## Exercise prompt
The data below should be copied over with complete accuracy.

Stored data
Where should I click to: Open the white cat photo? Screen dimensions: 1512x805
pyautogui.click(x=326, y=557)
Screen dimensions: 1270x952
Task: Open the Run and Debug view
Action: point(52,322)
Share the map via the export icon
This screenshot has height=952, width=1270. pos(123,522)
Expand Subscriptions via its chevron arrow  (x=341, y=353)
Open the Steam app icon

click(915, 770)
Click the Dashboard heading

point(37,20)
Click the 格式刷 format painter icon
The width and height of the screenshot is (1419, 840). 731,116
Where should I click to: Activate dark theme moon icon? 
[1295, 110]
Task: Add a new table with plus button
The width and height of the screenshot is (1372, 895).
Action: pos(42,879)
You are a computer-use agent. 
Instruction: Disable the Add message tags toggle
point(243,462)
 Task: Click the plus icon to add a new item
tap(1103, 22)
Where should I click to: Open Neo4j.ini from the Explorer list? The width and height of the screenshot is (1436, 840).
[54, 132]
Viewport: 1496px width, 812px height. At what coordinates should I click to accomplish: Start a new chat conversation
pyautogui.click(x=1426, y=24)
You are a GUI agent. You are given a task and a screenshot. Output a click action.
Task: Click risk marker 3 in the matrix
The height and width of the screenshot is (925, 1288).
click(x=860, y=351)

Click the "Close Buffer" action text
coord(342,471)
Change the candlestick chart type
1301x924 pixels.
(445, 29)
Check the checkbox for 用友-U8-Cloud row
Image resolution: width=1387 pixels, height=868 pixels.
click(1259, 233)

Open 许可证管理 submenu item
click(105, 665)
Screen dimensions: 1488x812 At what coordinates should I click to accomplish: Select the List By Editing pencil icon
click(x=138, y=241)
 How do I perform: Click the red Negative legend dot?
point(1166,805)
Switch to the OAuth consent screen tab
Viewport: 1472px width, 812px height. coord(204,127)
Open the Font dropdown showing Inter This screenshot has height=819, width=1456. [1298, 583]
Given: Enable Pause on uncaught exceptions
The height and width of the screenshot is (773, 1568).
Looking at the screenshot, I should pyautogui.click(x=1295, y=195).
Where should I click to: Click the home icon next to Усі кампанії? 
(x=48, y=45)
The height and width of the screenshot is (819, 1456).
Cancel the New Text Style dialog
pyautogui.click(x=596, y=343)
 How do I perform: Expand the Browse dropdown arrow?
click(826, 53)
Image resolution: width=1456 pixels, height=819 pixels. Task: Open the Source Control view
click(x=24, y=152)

## Task solution
Where should I click to: Open the white cat photo? Screen dimensions: 1512x805
pyautogui.click(x=326, y=557)
Screen dimensions: 1270x952
Task: Open the Run and Debug view
Action: point(52,322)
Share the map via the export icon
This screenshot has height=952, width=1270. pos(123,522)
Expand Subscriptions via its chevron arrow  (x=341, y=353)
Open the Steam app icon

click(915, 770)
Click the Dashboard heading

point(37,20)
Click the 格式刷 format painter icon
The width and height of the screenshot is (1419, 840). 731,116
Where should I click to: Activate dark theme moon icon? 
[1295, 110]
Task: Add a new table with plus button
The width and height of the screenshot is (1372, 895).
Action: pos(42,879)
You are a computer-use agent. 
Instruction: Disable the Add message tags toggle
point(243,462)
 Task: Click the plus icon to add a new item
tap(1103, 22)
Where should I click to: Open Neo4j.ini from the Explorer list? The width and height of the screenshot is (1436, 840).
[54, 132]
Viewport: 1496px width, 812px height. At what coordinates should I click to accomplish: Start a new chat conversation
pyautogui.click(x=1426, y=24)
You are a GUI agent. You are given a task and a screenshot. Output a click action.
Task: Click risk marker 3 in the matrix
The height and width of the screenshot is (925, 1288).
click(x=860, y=351)

Click the "Close Buffer" action text
coord(342,471)
Change the candlestick chart type
1301x924 pixels.
(445, 29)
Check the checkbox for 用友-U8-Cloud row
Image resolution: width=1387 pixels, height=868 pixels.
click(1259, 233)

Open 许可证管理 submenu item
click(105, 665)
Screen dimensions: 1488x812 At what coordinates should I click to accomplish: Select the List By Editing pencil icon
click(x=138, y=241)
 How do I perform: Click the red Negative legend dot?
point(1166,805)
Switch to the OAuth consent screen tab
Viewport: 1472px width, 812px height. coord(204,127)
Open the Font dropdown showing Inter This screenshot has height=819, width=1456. [1298, 583]
Given: Enable Pause on uncaught exceptions
The height and width of the screenshot is (773, 1568).
Looking at the screenshot, I should pyautogui.click(x=1295, y=195).
Where should I click to: Click the home icon next to Усі кампанії? 
(x=48, y=45)
The height and width of the screenshot is (819, 1456).
Cancel the New Text Style dialog
pyautogui.click(x=596, y=343)
 How do I perform: Expand the Browse dropdown arrow?
click(826, 53)
Image resolution: width=1456 pixels, height=819 pixels. Task: Open the Source Control view
click(x=24, y=152)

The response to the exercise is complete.